Standing with a bent frame before our Maker, we recounted sin after sin, hoping that He would forgive us.

But we had reason to be confident.

Jewish tradition tells us that God forgives anyone who genuinely repents.

And tonight we start anew with 0 (or at least very few) sins.

The question is, how are we supposed to approach those who have hurt us and broken our trust?

By that I don't mean whether they should be forgiven.

For the most part, the answer is an emphatic yes.

Even when they hurt us deeply, it only hurts us more to hold onto the pain in a feeble attempt to get back at them.

What I refer to is how to know when if/you can trust them again.

I can forgive you while still protecting myself from future hurt.

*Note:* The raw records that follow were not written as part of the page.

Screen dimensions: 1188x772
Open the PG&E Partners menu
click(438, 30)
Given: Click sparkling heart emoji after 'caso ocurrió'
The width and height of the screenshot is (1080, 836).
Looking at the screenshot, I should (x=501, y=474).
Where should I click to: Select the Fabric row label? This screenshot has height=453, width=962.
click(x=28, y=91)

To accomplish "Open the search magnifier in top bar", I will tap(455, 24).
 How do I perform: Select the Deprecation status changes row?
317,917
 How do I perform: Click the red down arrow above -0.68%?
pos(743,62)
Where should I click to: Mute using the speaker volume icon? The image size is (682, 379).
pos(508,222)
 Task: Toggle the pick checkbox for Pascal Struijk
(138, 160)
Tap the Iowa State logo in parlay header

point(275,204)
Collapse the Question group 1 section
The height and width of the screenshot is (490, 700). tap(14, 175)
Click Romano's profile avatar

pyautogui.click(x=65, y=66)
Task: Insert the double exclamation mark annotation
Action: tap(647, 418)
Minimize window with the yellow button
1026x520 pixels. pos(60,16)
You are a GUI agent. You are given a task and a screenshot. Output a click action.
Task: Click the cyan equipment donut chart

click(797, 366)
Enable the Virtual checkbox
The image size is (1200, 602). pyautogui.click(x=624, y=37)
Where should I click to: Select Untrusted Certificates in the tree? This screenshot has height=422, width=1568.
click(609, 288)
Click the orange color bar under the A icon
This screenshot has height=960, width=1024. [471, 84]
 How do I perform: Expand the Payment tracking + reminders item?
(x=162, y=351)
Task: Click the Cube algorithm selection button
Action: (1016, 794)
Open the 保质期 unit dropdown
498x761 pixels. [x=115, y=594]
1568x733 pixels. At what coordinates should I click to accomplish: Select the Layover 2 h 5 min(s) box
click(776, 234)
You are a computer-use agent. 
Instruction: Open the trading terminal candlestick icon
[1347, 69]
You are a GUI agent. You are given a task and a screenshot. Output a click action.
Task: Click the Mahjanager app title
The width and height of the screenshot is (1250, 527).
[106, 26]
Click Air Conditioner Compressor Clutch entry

Determining if someone is truly sorry and trustworthy can be a complex and subjective process, but there are several key factors to consider when trying to assess their sincerity and reliability:

  1. Apology and Acknowledgment: A genuine apology is often the first step. The person should acknowledge their wrongdoing, take responsibility for their actions, and express remorse for the harm they've caused.

  2. Empathy and Understanding: A sincere apology should demonstrate empathy and understanding of how their actions have affected you or others. They should be able to articulate the impact of their behavior on your feelings.

  3. Actions Speak Louder Than Words: True remorse is often followed by actions that demonstrate a commitment to change. Look for evidence that the person is actively trying to rectify the situation or avoid repeating the same mistakes.

  4. Consistency: Trustworthy individuals consistently exhibit trustworthiness in their behavior over time. If someone has a pattern of making amends and showing integrity, it's a positive sign.

  5. Apologizing Without Expecting Forgiveness: Truly remorseful individuals understand that forgiveness is not guaranteed and do not pressure you to forgive them. They respect your feelings and boundaries.

Trust is something that is earned over time. People can make mistakes, and genuine remorse and change are possible.

However, it's also crucial to set boundaries and protect yourself if you feel that someone's actions pose a threat to your well-being.